- **Task instructions**: Collect every line in the entries below that contains the word "Expand", treating uppercase and lowercase as different. Copy each such line in full.

- **Records contained in a dataset**:
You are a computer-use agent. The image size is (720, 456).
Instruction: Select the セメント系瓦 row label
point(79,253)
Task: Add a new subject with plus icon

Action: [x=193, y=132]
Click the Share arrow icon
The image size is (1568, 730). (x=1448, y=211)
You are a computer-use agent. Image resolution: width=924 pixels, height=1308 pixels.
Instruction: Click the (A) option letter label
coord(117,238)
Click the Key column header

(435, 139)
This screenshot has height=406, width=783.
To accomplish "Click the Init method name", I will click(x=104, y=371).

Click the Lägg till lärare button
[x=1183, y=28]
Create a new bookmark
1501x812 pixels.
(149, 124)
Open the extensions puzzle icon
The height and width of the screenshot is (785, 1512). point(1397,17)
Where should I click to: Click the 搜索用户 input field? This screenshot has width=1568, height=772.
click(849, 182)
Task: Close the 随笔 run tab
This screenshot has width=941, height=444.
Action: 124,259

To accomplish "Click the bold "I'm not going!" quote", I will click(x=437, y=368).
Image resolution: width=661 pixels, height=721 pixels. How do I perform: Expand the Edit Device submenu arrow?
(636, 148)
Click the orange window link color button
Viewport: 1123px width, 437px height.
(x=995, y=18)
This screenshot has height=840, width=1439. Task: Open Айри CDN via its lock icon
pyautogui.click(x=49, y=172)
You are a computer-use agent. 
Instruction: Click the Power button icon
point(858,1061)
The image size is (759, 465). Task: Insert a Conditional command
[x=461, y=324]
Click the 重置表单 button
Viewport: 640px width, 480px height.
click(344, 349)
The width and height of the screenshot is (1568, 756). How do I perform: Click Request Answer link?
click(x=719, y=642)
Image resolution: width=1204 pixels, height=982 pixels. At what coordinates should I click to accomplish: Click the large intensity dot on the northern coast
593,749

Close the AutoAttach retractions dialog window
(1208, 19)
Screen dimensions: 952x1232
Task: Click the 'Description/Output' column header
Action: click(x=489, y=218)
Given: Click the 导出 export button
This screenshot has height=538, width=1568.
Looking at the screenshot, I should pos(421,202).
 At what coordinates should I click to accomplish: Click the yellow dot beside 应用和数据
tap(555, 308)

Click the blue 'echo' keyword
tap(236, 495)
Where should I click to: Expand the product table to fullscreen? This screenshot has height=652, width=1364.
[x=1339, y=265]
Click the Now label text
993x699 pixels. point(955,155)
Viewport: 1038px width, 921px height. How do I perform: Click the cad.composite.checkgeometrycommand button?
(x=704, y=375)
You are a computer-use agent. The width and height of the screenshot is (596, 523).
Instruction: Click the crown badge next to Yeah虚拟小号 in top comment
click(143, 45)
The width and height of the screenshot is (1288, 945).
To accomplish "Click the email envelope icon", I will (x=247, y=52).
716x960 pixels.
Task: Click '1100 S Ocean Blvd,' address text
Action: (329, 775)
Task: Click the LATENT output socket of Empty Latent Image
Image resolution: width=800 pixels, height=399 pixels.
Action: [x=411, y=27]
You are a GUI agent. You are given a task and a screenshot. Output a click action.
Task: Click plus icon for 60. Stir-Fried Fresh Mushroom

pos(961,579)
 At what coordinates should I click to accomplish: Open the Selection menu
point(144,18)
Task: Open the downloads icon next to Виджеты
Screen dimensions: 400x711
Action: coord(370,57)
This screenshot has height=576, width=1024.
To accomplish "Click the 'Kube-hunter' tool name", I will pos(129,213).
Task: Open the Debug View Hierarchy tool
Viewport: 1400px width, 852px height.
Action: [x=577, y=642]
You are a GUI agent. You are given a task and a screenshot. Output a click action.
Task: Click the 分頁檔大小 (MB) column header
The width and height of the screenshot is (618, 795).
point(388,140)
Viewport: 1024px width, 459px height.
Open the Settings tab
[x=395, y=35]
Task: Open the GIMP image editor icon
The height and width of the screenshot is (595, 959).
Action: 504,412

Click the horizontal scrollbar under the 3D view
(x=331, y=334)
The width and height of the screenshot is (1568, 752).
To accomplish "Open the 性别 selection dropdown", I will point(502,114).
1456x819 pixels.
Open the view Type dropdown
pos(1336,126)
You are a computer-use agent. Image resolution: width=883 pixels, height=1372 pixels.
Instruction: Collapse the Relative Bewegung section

- **Solution for this task**:
Image resolution: width=661 pixels, height=721 pixels. How do I perform: Expand the Edit Device submenu arrow?
Where should I click to: Expand the product table to fullscreen? This screenshot has height=652, width=1364.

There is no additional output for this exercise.